3.2 FRP confinement effect

In the process of steel corrosion, the corrosion layer is thickened continuously. Under the condition of no external restraint, the corrosion can overflow from the corrosion crack, and the corrosion around the steel bar is very loose. After strengthening with FRP, the encapsulation of FRP prevents the rust from overflowing, and the rust around the steel bar prevents further contact between water and oxygen and the steel bar, thus slowing down the corrosion of the steel bar to a certain extent.

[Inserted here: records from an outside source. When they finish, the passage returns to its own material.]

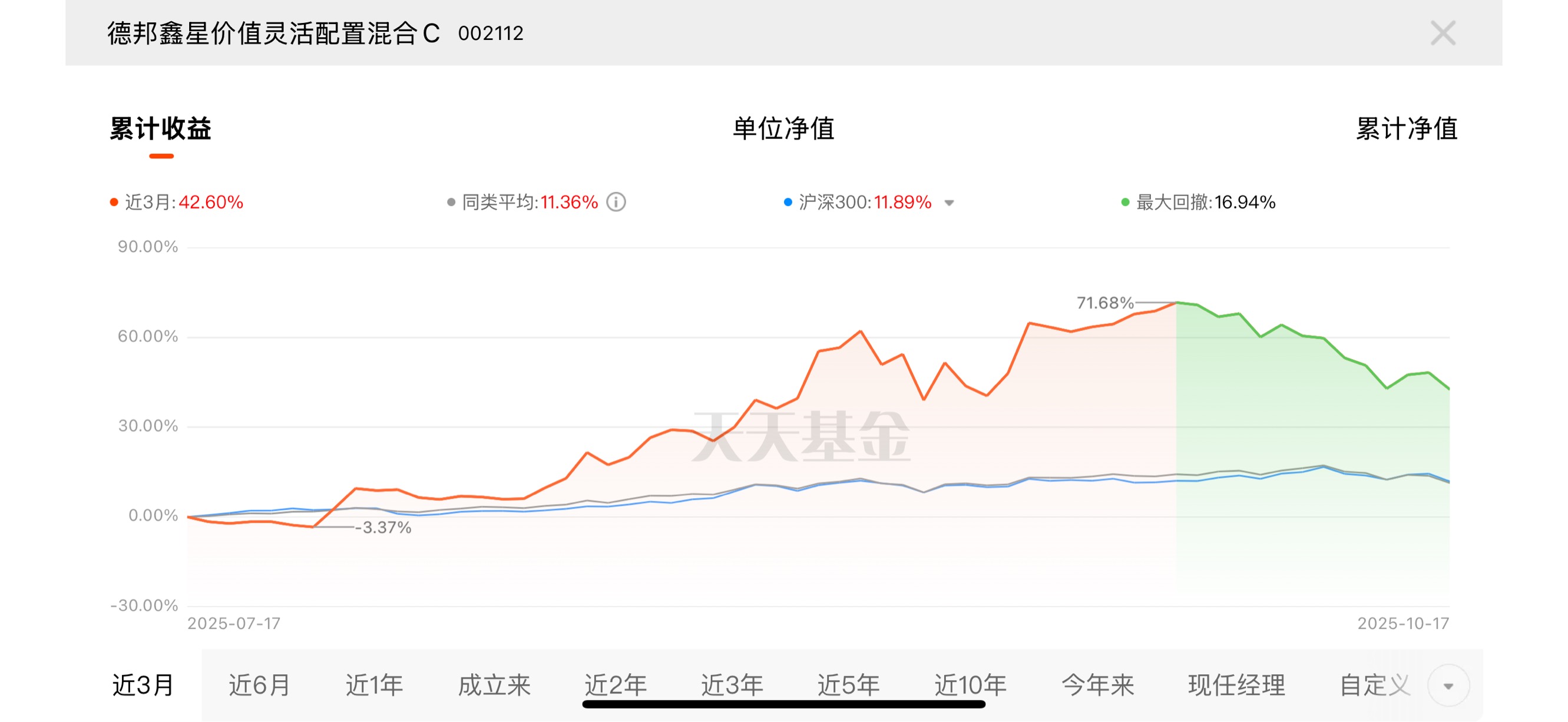Expand the 沪深300 benchmark dropdown arrow
The width and height of the screenshot is (1568, 722).
tap(949, 203)
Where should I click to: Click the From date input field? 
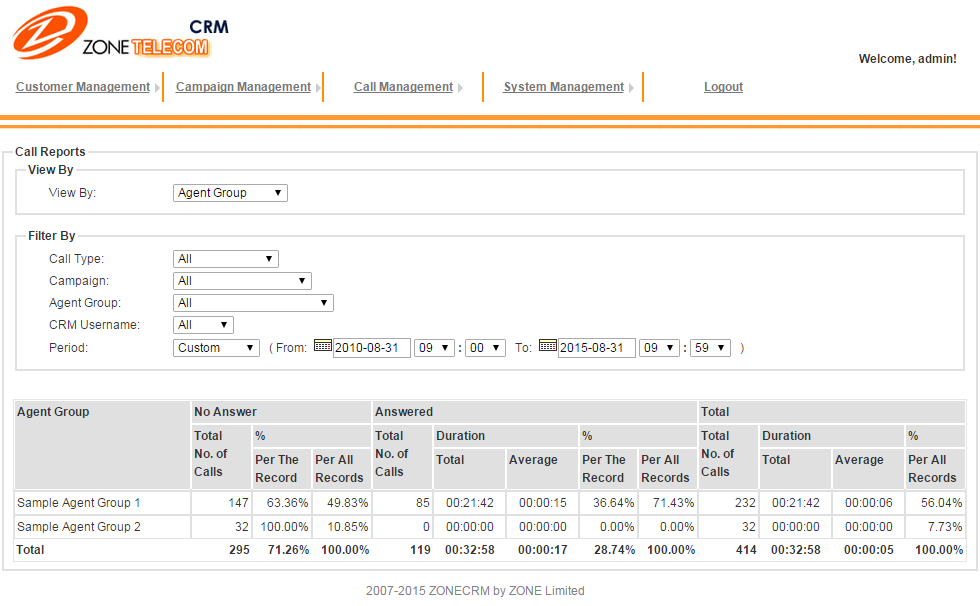pos(371,348)
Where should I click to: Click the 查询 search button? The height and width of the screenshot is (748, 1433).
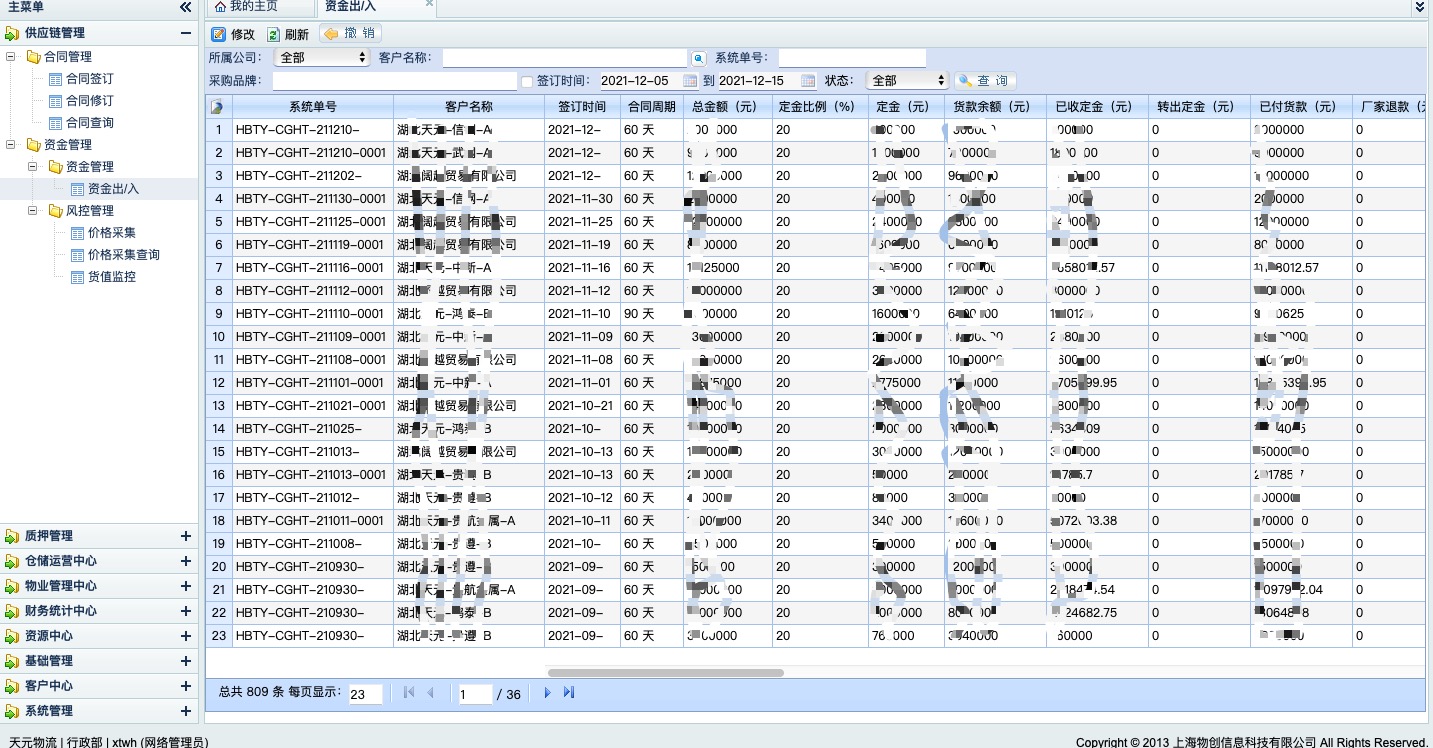click(984, 81)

In addition, the restraint effect of FRP restricts the corrosion expansion of steel bar, reduces the cracking of concrete protective layer, prevents the water from entering, and delays the corrosion of steel bar.

For the two mechanisms of FRP reinforcement system, the main role is the anti-permeability and gas resistance of FRP reinforcement system, which is the common performance of resin and FRP itself. In the case of good impermeability and gas resistance, resin alone can play a good anticorrosion effect. In the case of poor impermeability and gas resistance of resin, FRP can make up for the deficiency of resin, and ultimately achieve good anticorrosion effect. FRP constraints indirectly reduce the transport of oxygen and water, and this mechanism plays a limited role, only a supplementary role.

4 Conclusion

Based on the experimental study of the main factors that affect the corrosion resistance of FRP reinforced structures, the following conclusions are drawn:

4.1 The corrosion of the corroded damaged columns strengthened with FRP can be greatly reduced by corrosion, but the corrosion of the reinforcement in concrete can not be completely prevented.

4.2 The corrosion resistance of corroded RC columns strengthened with CFRP and GFRP has no significant difference, but the difference of other FRP corrosion resistance needs further study.

The anticorrosion effect of CFRP is almost the same when the fiber cloth is increased from 2 to 3 layers. The anticorrosion performance of corroded RC columns is affected when the FRP layer is increased from 1 to 2 layers. The direction of fiber also affects the corrosion resistance of corroded RC columns. When FRP is used to reinforce corroded RC columns, the anti-corrosion effect of fiber direction is better, followed by 45 degrees, and the axial direction is the worst.

4.4 The types of resins seriously affect the corrosion resistance of corroded reinforced concrete columns strengthened with FRP. In the case of good impermeability and air resistance of the resins, resin alone can play a good role in corrosion protection. In the case of poor impermeability and air resistance of the resins, FRP can make up for this deficiency.

4.5 The anti-corrosion mechanism of FRP reinforcement system is mainly the reflection of the anti-permeability and anti-gas ability of resin and FRP itself. The restraint effect of FRP plays a certain role in the anti-corrosion performance of FRP reinforcement system.